Ne pensez-vous pas que les conditions de travail soient l’explication de la médiocrité que vous déplorez aujourd’hui ?
Il y a plusieurs explications dont la plus importante est l’absence de savoir relativement aux règles du métier. Et c’est ce que le prix Ebony sanctionne. Si le prix doit tenir compte des conditions de travail, il ne sera plus un prix d’excellence.

Que répondez-vous à ceux qui voient en la décision de votre jury un conflit de générations ?
Ce sont des expressions qui, selon moi, sont dépassées. Penser cela, c’est faire preuve de nanisme intellectuel. Les règles sont universelles et ne tiennent pas compte de l’âge, des générations et des races. Quand je rencontre un confrère américain ou français, nous sommes d’accord sur les règles. Les journalistes ivoiriens ramènent toujours tout à des explications bancales qui n’ont rien à voir avec des explications scientifiques et professionnelles. Les notations se font sur la base de règles.

Que répondez-vous à ceux qui réclament votre départ de la tête de l’Olped, pointant la durée de votre mandat?

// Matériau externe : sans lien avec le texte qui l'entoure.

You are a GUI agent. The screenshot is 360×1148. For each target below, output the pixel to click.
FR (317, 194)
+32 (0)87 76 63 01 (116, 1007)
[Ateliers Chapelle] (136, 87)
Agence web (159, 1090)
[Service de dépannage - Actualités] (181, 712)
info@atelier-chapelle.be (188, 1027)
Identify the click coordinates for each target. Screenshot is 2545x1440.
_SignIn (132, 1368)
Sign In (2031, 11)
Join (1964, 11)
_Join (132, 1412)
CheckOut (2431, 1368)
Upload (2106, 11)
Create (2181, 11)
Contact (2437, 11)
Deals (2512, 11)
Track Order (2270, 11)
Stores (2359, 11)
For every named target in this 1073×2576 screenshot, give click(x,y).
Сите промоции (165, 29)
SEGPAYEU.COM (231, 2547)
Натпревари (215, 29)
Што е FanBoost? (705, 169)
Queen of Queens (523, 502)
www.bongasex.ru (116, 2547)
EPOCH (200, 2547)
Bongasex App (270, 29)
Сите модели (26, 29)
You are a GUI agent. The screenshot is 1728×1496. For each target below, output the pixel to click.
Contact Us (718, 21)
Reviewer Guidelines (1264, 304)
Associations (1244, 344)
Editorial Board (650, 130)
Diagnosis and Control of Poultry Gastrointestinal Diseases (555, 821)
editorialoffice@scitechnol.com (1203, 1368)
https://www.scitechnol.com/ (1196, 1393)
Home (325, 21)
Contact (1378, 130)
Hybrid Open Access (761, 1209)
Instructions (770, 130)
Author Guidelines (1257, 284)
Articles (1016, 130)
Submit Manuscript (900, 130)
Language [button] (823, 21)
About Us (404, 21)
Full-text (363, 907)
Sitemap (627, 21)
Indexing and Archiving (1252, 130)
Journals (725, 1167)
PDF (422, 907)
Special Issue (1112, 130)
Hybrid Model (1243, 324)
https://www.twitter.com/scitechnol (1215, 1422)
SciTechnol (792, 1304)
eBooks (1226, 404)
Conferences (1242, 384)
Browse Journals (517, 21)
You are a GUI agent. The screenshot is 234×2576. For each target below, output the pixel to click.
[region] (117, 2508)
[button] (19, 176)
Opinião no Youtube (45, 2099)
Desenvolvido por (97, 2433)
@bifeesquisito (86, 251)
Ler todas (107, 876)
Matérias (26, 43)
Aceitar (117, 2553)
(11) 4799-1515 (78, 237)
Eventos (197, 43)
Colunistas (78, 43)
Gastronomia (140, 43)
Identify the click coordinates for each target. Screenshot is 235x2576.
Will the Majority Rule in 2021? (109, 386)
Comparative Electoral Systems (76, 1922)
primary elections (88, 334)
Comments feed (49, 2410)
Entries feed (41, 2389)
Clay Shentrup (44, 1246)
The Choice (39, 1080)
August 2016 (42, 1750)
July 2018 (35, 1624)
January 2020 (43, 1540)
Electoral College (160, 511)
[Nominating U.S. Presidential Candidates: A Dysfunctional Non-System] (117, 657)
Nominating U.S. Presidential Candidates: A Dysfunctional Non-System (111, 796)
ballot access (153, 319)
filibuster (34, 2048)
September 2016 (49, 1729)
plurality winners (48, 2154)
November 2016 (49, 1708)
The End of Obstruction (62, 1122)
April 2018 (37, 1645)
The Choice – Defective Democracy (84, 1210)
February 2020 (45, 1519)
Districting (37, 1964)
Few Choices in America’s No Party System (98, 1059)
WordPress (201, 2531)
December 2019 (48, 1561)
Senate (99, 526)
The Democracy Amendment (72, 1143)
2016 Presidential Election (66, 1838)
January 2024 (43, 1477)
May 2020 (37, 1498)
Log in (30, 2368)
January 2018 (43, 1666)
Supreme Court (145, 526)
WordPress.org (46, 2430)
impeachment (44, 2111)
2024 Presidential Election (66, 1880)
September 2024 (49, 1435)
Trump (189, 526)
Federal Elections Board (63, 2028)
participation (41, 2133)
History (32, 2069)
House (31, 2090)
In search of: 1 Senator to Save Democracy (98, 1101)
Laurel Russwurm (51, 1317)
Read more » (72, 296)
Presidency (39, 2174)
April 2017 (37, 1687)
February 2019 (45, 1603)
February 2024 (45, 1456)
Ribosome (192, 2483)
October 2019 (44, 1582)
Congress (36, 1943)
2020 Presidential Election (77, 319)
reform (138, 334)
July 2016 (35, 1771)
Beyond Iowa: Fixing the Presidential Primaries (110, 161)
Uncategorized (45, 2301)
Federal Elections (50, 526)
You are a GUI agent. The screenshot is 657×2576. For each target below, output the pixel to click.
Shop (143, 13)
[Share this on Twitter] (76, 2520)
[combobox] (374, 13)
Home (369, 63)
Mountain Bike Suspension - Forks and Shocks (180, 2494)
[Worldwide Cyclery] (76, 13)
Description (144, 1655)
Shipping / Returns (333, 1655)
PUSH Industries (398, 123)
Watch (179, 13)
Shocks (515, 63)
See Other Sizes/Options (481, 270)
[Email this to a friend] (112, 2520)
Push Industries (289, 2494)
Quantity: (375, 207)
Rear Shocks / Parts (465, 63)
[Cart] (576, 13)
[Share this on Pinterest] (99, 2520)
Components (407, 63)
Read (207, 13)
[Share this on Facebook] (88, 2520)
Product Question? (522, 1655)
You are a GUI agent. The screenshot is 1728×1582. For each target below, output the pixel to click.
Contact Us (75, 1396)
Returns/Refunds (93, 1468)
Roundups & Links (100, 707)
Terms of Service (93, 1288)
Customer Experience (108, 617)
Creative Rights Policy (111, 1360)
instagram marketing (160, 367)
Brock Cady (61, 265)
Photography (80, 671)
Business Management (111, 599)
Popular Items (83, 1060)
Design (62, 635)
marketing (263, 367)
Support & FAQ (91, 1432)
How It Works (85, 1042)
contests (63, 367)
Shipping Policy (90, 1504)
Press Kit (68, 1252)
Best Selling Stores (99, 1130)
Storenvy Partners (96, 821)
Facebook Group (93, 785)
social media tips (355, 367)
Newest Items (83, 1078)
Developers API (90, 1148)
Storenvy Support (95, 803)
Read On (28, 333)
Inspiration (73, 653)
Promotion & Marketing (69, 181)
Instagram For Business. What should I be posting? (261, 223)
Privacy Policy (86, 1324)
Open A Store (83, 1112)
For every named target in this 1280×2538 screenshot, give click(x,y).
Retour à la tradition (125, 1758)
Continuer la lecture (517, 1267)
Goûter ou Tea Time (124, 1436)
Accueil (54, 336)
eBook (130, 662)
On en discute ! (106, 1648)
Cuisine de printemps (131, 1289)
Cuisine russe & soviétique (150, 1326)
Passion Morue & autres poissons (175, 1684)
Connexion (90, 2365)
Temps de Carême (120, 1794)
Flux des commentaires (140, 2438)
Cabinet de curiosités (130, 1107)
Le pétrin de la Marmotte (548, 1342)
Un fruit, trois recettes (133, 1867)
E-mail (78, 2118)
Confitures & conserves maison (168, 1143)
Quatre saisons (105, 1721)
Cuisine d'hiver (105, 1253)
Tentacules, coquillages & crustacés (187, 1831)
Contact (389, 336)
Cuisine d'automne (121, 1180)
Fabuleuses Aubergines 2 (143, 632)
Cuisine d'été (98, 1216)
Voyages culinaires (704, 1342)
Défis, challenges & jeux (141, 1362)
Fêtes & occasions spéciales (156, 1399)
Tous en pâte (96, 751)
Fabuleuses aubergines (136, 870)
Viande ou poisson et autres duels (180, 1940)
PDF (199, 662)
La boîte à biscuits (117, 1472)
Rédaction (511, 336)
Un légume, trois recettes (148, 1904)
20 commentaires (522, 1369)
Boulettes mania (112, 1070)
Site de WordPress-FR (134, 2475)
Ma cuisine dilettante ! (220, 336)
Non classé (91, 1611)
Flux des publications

J’aimerais bien savoir qui demande mon départ. Ceux qui pensent que si je quitte la tête de l’Olped j’arrêterai de dire tout ce que je pense de la façon dont ils font le métier se mettent le doigt dans l’œil. Nous continuons de demander de l’argent à nos partenaires pour organiser nos congrès et changer nos instances. Je ne pense même pas que l’Olped ait du pouvoir. Il est un outil d’amélioration des pratiques journalistiques. Ce sont les institutions internationales et l’Etat qui doivent nous subventionner. C’est cette année que le fonds a décidé de nous donner de l’argent et c’est depuis 2013 que nous sommes inscrit au Plan national de développement (Pnd) pour avoir de l’argent de l’Etat afin de véritablement fonctionner et organiser nos activités, nos congrès, etc. Donc j’invite tous ceux qui réclament mon départ de l’Olped, à venir le récupérer. Tout compte fait, j’ai déjà signalé à mes collègues que je pars à l’issue du prochain congrès qui sera organisé dès que nous réunirons l’argent nécessaire pour cela.